USD/JPY H4 chart – Analysis Made By REVOLVER™ and ISOTRIUMPH™ Indicators.

USD/JPY Pair Rebounds Strongly Amidst BOJ’s Dovish Stance

The USD/JPY pair experienced a remarkable rebound, surging close to the 141.50 mark, following four consecutive days of losses. However, these gains were short-lived as the Bank of Japan (BOJ) reiterated its commitment to maintaining an ultra-loose monetary policy, which bolstered the strength of the Japanese Yen.

The US core Personal Consumption Expenditures (PCE) showed a retreat to 4.1% YoY in June, resulting in a decline in US yields. As a consequence, the US dollar, measured by the DXY index, remained relatively stable by the week’s end, as the soft PCE figures exerted pressure on its performance.

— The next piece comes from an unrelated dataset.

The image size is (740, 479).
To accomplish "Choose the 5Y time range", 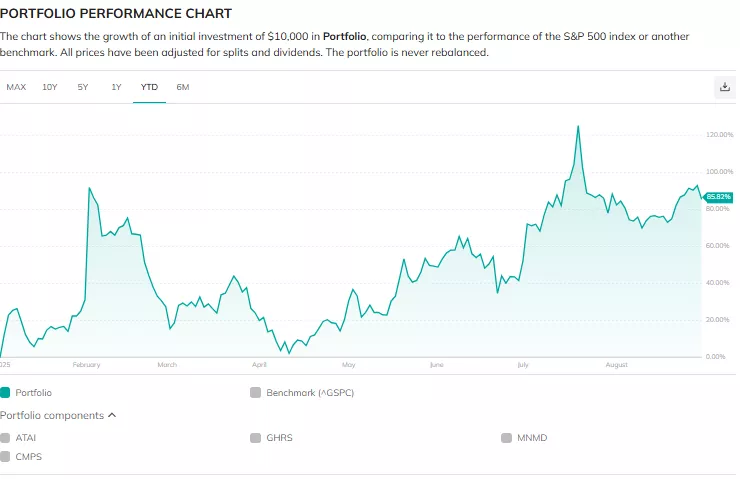I will [83, 87].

Currently, the USD/JPY pair is trading near the 141.15 area, and the recent decisions made by the Federal Reserve (Fed) indicate that future choices will heavily rely on incoming data, a point emphasized by Fed Chair Jerome Powell.

Looking ahead, the Fed will receive two additional sets of inflation and job reports before its next September meeting, and these data points will significantly impact expectations regarding potential tightening policies. The impact of the Core PCE on US Treasury yields has been considerable, falling below anticipated levels.

Nevertheless, the upward trajectory of the USD/JPY pair can be attributed to the market’s perception of the BOJ’s dovish stance. Although the monetary policy decision did not signal any rate hikes, it did include an unexpected adjustment to the Yield Curve Control (YCC) strategy. Governor Ueda’s comments highlighted that this move was not a step toward normalization, as the bank still deems raising short-term rates as premature. As a result, the BOJ’s dovish tone has weakened the Yen, contributing to the gains made by the USD/JPY pair.

TurnAround Point: 143.00

Our preference

Short positions below 143.00 with targets at 139.00 & 137.20 in extension.